→ **MATERIAL PROVIDED**:
═══

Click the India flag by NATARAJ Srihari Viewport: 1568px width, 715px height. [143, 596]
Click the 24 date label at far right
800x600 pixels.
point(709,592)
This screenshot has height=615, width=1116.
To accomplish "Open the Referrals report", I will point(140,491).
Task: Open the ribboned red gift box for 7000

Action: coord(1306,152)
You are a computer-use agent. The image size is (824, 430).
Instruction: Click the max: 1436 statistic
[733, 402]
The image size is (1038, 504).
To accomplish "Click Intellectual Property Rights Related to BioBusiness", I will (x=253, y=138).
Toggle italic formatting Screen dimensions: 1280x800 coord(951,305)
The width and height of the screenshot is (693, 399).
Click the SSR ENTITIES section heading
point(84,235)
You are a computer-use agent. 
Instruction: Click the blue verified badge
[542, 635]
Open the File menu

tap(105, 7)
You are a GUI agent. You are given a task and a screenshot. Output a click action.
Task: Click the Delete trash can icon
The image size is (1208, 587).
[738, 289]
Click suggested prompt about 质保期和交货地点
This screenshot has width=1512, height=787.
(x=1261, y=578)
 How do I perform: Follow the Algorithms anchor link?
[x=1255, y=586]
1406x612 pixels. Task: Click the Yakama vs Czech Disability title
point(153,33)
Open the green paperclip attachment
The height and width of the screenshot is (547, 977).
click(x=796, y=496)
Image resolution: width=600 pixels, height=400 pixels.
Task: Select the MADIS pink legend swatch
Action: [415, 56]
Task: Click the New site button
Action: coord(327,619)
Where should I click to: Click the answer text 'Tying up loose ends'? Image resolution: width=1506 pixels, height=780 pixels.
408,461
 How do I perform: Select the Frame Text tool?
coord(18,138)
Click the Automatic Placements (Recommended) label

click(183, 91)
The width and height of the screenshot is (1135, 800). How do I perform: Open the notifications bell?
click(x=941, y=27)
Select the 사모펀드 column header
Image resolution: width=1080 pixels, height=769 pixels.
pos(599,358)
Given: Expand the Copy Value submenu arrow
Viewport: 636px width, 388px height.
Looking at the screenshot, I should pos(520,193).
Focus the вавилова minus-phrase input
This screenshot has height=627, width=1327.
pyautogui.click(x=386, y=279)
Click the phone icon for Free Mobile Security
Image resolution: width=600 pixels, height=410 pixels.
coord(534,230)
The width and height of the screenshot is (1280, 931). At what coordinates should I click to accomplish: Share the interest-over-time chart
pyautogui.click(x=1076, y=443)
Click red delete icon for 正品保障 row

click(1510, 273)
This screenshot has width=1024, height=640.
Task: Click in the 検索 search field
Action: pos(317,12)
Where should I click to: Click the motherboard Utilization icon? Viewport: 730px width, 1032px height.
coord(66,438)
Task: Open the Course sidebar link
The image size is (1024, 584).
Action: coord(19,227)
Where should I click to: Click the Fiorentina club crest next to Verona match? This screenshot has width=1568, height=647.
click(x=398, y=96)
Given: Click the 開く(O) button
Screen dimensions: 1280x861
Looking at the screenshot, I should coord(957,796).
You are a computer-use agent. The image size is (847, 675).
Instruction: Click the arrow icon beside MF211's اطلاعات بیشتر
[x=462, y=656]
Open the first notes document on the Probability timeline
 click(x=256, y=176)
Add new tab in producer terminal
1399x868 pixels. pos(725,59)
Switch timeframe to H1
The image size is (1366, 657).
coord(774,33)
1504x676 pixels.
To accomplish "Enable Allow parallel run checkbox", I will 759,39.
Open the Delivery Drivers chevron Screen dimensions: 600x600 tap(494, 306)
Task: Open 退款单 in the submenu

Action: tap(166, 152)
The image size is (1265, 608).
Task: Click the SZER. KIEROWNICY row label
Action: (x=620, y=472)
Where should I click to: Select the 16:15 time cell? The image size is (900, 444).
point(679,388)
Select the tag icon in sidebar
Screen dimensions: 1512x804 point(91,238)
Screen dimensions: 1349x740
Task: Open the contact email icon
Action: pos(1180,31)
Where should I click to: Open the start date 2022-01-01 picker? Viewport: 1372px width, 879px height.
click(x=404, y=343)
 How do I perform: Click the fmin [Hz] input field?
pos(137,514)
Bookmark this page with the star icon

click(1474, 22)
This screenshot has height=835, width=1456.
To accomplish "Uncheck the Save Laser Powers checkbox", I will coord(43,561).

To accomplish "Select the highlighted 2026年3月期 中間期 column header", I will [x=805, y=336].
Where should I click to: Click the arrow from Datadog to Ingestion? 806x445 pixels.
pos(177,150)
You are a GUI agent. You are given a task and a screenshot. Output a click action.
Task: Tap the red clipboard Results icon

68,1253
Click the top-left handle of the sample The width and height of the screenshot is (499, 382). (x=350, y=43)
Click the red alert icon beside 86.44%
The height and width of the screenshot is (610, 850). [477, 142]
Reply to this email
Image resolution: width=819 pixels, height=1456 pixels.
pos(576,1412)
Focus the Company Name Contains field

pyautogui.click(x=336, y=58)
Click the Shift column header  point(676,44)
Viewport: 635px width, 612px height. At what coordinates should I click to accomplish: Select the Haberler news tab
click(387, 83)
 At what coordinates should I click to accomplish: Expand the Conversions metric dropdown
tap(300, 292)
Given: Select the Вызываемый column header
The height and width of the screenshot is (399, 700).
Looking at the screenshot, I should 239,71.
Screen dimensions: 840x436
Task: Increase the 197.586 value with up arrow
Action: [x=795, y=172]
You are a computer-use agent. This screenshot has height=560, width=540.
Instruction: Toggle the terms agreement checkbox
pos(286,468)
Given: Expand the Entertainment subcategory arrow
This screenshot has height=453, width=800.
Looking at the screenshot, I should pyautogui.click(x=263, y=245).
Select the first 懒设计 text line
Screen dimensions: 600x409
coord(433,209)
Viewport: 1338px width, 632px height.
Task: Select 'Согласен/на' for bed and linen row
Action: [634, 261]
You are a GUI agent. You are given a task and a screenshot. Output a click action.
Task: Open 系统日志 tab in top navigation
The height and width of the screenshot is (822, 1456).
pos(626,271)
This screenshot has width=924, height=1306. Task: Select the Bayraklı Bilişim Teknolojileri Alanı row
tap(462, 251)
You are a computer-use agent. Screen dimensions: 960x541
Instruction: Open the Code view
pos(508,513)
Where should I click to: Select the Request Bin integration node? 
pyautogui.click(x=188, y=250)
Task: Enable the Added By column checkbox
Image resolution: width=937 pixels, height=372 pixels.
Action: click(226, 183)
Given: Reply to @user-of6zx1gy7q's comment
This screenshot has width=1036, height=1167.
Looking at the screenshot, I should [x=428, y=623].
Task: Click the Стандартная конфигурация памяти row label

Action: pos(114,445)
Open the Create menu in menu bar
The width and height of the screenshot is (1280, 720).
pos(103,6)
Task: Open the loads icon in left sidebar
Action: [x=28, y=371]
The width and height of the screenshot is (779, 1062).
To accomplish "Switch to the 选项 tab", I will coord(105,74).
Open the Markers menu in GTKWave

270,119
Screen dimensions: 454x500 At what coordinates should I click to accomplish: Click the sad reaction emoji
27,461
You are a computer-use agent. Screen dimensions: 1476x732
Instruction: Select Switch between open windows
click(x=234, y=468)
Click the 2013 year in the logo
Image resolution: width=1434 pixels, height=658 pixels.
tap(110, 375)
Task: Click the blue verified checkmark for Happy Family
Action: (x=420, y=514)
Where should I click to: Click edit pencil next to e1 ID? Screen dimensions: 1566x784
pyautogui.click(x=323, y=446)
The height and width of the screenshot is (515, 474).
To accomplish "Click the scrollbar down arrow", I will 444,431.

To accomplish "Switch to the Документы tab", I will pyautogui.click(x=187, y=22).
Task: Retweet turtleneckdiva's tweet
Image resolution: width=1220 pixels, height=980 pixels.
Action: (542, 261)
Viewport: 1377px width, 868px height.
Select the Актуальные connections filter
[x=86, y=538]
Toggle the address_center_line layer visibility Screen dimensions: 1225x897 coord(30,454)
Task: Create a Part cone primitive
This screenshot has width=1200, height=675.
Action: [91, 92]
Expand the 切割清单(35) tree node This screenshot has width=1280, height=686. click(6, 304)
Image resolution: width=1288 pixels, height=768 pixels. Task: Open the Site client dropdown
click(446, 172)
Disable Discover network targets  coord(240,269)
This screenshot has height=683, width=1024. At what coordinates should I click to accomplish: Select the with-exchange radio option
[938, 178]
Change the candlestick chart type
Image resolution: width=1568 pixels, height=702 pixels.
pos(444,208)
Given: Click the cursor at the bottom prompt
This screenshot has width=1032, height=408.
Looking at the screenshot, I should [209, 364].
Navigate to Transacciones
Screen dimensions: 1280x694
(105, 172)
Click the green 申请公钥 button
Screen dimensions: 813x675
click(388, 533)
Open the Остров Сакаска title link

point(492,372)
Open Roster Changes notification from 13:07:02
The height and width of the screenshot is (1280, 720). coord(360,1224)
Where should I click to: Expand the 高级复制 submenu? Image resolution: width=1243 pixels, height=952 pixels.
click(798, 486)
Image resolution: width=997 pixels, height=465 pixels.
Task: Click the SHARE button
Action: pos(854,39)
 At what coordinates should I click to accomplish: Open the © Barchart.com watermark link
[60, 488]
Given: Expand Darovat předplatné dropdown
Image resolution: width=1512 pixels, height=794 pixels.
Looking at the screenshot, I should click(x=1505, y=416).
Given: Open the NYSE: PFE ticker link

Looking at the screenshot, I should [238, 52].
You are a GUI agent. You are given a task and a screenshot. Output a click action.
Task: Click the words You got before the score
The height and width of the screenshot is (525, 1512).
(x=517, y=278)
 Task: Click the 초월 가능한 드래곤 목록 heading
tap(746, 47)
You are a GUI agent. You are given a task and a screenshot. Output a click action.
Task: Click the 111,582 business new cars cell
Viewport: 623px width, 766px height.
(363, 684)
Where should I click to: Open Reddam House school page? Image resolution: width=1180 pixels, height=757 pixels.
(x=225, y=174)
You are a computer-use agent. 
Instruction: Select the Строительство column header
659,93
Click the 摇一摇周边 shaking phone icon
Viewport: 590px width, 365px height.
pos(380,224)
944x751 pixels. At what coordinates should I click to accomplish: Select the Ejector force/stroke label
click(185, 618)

═══

→ **ABOUT THIS TASK**: Return, from the data, each line that has the word "prompt" in it.

→ **RESULT**:
Click suggested prompt about 质保期和交货地点
Given: Click the cursor at the bottom prompt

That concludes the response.